Switzerland Places Ban on the Humiliation of Plants
A new amended law in Switzerland protects the dignity of vegetation.
A law protecting the dignity of plants? Laugh if you will. I’m down on my knees in respect and awe. At last the Western World is realizing the dire importance of taking other species into account.
Recently, the Swiss Parliament asked a panel of philosophers, lawyers, geneticists and theologians to determine the meaning of dignity when it pertains to plants.
Lo and Behold, the team published a treatise on “the moral consideration of plants for their own sake.” The treatise established that vegetation has innate value and that it is morally wrong to partake in activities such as the “decapitation of wildflowers at the roadside without rational reason.”
Over a decade ago, an amendment was added to the Swiss constitution in order to defend the dignity of all creatures — including vegetation — against unwanted repercussions of genetic engineering. The amendment was turned into law and is known as the Gene Technology Act. However the law itself didn’t say anything specific about plants, until recently, when the law was amended to include them.
The obvious question at hand: how does this new ruling affect the production of genetically modified organisms?
- » See also: Google to Fight Deforestation from Space
- » Get Planetsave by RSS or sign up by email.
Beat Keller is a molecular biologist at the University of Zurich. Keller recently asked permission of the government to conduct a field trial of a genetically modified wheat bred with a resistance to fungus. In order to actually gain permission to go ahead with the trial, he needed to hash out the potential threats to the dignity of the wheat.
The majority of the panel agrees that genetically modified plants are ok, “as long as their independence, i.e., reproductive ability and adaptive ability, are ensured.” In other words, no forced sterility and terminator genes.
And Keller did, in the end, get to plant his GMO grain.
“Where does it stop?” asks Yves Poirier, a molecular biologist at the laboratory of plant biotechnology at the University of Lausanne. “Should we now defend the dignity of microbes and viruses?”

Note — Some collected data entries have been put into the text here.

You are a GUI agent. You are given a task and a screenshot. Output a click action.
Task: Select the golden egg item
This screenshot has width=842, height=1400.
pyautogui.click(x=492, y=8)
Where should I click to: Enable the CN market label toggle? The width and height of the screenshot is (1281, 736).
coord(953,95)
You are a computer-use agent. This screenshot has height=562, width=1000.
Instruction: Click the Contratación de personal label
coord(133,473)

And even though I think it’s a great law, where does it stop? How humiliated is a boiled potato? A peeled carrot? Corn turned into a lowly, tortilla chip meant for dipping?

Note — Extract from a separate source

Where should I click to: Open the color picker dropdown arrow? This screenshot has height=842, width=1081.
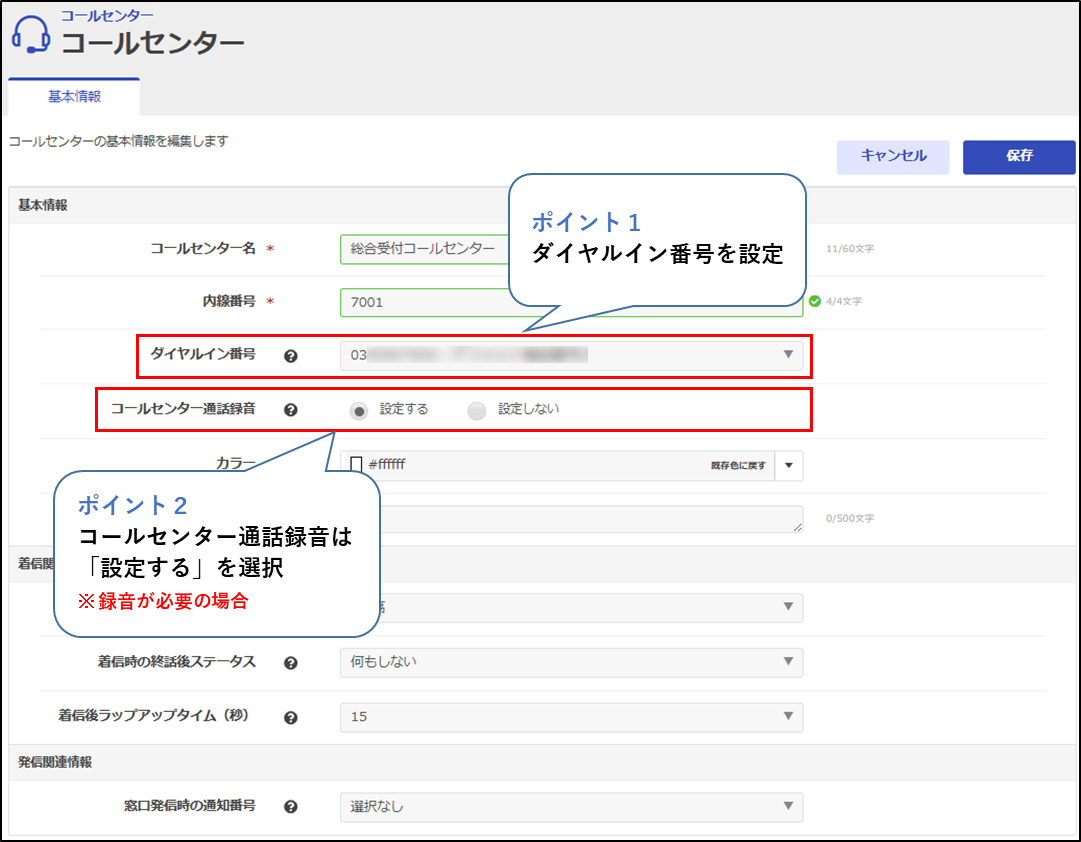(x=788, y=465)
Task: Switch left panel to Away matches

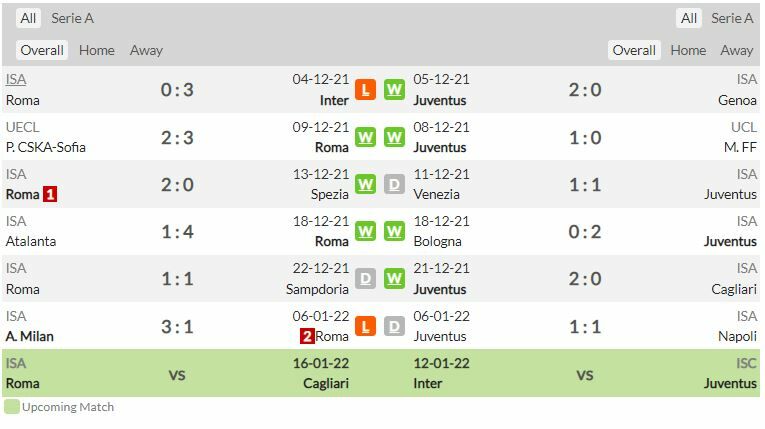Action: point(146,50)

Source: Wall Street Journal
Photo: Wikimedia under a Creative Commons Lisence









There’s another term for the “humiliation” of plants: Wanton Destruction For No Good Reason is what the Swiss Parliament is talking about and trying to prohibit. The dignity of plants is part of - and inseparable from - the dignity of all life. Bringing about the pointless destruction of any species, including vegetation, just because one can, is arrant hubris. Humankind has gone much too far already toward self-extinction by fouling our own world until we cannot survive the poisons with which we’ve laced the environment. I actually think the Swiss law is too little… and too late.
Beautiful post Guinnevere.
Good blog post!
My daughter’s name is Guinevere!
~Hyla
Although it may seem irrational at the moment, I’d rather err on the side of protection.
That is fascinating. I don’t think “dignity” would sell too well here in the U.S. We Americans are followers, not reasoners, so if a plant dignity law were to have a chance in this country it should not come with an explanation. Explanations are elitist. Following is doubleplusgood.
I understand why certain people may want to respect or not respect the plant life on the planet. But to make a law about this type of respect is ridiculous. why do plants need legal protection? is the claim that they have interests to protect? or that we have interests in protecting them? i hope it is the latter. still, if we have interests, they do not lie in dignity or humility, but in use. so the law, which also takes proper aim at GMOs, is absurd to mandate general respect towards plants.
Guinnevere, you have your head so far up your ass that it’s coming out at your shoulders again.
===Bringing about the pointless destruction of any species, including vegetation, just because one can===
Nobody brings about the destruction of any species “just because one can”, so that’s a bogus argument.
===Humankind has gone much too far already toward self-extinction===
Ah, you’re not so much interested in the “inherent dignity” (whatever that means) of plants than you are their utility to mankind. That’s a horse of a different color.
Still, I’m a little concerned with the day when we can’t kill a cockroach when we see it, or stop an infection, because, after all, germs have inherent dignity, too.
Awww boo hoo Guinnevere. I am going to have you tried for murder next time you step on a bug. Or bugslaughter, at the very least. And you WILL like it.
I hate to break up the Gaia lovefest, but does anyone else think that suggesting picking flowers is a threat to humanity’s survival might be a bit of hyperbole?